I looked at a small selection of private and government offerings and found that there wasn’t a substantial difference in their graduate outcomes. This school aims to develop your child into a man who is “creative, confident and accomplished” and “equipped to succeed in workplaces and industries yet to be created, and jobs and roles yet to be imagined.” This school aims “to develop young men and women of character who will stand up against injustice and serve the communities in which they live.” Similarly, this school supports “the development of self–aware, empathetic and resilient lifelong learners.”
These offerings seem kind of abstract and immeasurable. If what schools are offering at the end of 6-13 years of schooling can be distilled as ‘nice, capable people,’ then why state it at all? What really makes one school so different to another? And can this even be substantiated?
I spoke to Scott Eacott at UNSW about his work on alternative measures of schooling and why they’re needed. Here’s what he had to say:
Schools, educators and communities have long claimed that they deliver more than academic outcomes. There is an interesting article by James Ladwig that engages with this very topic. However, while the claim is common there are often two things that follow. First is the declaration that those things cannot be measured, and following that, an inability to hold anyone to account on whether they actually deliver on the claim because after all they cannot be measured.
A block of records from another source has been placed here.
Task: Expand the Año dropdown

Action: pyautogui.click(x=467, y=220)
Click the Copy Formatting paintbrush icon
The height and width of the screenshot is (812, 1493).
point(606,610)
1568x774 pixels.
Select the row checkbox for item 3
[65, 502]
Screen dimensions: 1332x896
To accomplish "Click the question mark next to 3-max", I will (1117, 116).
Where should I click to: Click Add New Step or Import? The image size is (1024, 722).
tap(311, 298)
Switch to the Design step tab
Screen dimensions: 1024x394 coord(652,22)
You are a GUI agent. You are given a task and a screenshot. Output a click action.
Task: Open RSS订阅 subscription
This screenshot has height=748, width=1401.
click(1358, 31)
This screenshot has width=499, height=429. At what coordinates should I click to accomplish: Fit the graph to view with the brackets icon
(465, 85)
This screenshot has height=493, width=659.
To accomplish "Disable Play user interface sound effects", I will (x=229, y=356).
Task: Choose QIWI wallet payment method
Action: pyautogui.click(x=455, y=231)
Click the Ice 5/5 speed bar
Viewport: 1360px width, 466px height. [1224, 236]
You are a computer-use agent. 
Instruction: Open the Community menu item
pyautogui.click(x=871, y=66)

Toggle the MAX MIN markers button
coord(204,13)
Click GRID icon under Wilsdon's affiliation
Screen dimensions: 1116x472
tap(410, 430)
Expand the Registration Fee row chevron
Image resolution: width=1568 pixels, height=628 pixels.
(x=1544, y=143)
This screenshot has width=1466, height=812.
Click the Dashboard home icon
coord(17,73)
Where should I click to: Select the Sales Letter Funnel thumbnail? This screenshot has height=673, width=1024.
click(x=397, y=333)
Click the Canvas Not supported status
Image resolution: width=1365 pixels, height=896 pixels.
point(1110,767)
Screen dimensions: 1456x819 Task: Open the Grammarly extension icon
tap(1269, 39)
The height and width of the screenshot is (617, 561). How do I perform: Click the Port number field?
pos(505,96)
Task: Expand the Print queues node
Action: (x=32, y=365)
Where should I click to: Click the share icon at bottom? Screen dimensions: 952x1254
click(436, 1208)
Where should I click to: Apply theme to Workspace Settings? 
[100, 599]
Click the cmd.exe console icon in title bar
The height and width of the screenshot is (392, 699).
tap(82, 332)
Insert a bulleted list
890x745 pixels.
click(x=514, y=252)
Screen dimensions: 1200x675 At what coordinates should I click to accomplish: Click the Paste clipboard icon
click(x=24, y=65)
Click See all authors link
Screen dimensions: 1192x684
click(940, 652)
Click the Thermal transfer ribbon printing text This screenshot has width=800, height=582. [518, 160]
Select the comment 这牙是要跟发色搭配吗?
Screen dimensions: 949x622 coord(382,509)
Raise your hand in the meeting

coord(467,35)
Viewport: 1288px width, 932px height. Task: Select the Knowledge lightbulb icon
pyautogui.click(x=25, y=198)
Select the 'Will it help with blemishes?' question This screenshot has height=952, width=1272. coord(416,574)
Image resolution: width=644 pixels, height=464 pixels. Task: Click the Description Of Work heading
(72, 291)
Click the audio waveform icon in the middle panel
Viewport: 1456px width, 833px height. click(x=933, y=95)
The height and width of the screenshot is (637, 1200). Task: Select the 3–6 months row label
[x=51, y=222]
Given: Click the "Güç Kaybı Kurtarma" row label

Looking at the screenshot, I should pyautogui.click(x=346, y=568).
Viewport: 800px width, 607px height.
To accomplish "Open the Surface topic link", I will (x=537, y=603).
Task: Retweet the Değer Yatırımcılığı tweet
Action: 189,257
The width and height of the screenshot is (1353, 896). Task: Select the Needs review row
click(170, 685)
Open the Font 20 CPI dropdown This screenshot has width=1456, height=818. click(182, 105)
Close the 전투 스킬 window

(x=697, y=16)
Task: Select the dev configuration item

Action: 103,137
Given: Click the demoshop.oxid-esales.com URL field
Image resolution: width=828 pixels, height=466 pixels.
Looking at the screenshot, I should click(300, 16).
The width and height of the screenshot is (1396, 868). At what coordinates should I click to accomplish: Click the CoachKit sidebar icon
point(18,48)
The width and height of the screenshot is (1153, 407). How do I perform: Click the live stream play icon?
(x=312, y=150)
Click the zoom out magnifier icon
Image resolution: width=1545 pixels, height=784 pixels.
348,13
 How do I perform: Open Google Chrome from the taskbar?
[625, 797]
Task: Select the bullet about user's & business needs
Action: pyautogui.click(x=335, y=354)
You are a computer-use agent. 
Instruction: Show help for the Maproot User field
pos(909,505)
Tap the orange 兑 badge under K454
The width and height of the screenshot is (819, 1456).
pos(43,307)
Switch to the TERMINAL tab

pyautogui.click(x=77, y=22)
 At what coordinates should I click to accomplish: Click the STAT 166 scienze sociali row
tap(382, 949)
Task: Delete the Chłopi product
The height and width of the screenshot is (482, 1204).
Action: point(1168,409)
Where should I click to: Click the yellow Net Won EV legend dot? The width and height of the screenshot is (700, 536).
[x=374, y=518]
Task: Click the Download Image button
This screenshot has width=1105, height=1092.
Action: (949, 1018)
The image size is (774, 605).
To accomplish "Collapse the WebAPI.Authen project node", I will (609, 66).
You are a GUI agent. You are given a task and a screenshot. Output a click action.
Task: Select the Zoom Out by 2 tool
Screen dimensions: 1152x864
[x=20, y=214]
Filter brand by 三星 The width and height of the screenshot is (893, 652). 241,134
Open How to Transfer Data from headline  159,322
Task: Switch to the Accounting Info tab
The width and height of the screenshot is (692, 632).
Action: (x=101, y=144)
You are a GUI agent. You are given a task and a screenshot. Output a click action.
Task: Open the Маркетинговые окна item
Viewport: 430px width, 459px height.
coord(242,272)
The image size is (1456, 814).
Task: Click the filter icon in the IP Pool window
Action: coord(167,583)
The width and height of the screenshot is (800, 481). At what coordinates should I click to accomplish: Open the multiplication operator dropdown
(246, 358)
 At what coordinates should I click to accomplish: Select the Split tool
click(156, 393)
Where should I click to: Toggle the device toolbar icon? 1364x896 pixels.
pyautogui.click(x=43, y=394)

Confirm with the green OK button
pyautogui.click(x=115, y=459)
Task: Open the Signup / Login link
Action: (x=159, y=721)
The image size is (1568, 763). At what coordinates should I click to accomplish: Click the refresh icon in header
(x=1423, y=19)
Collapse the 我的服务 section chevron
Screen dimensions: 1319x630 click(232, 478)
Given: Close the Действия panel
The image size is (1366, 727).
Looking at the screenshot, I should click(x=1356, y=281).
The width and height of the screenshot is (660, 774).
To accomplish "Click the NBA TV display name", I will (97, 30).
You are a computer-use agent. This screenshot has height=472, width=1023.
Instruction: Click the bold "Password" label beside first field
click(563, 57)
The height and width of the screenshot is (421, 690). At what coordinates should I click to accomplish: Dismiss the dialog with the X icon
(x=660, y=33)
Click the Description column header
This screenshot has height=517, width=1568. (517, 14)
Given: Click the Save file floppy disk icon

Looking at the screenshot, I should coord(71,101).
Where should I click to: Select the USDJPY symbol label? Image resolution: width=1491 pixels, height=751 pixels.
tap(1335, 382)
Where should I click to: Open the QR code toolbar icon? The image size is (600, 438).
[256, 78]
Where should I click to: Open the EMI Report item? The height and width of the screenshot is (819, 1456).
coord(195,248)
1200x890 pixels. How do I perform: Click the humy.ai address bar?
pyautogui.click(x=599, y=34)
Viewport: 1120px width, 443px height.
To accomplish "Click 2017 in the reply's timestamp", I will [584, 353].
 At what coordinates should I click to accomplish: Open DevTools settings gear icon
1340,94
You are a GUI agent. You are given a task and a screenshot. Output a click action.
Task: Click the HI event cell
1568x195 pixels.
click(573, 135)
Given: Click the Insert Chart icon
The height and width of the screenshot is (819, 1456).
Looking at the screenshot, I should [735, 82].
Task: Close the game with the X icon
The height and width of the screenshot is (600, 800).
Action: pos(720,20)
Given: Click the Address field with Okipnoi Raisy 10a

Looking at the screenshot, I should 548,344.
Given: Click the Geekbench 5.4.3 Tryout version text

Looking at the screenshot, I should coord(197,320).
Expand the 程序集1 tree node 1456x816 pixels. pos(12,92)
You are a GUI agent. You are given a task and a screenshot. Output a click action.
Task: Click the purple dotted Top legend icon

Rather than simply seeking to hold schools to account, the stimulus for the Building Alternative Indicators for Schooling project is about working with schools to evidence what it is they claim to do – a focus on impact. Building on Ladwig’s argument, if you can claim to deliver something (e.g., 21st century critical thinking) then you need to have some idea what that looks like. If you articulate what it looks like you can backward map that into action. You can translate that into a model of instruction (or curriculum, assessment etc) and this becomes what you would expect to see in a classroom. The very claims of what the school says it delivers become the core focus of teaching and learning, and instructional leadership in the school. By developing this degree of organisational coherence, a school should be able to evidence whether it is delivering on its stated claims and justify decisions on what is done (or not done) based on its alignment.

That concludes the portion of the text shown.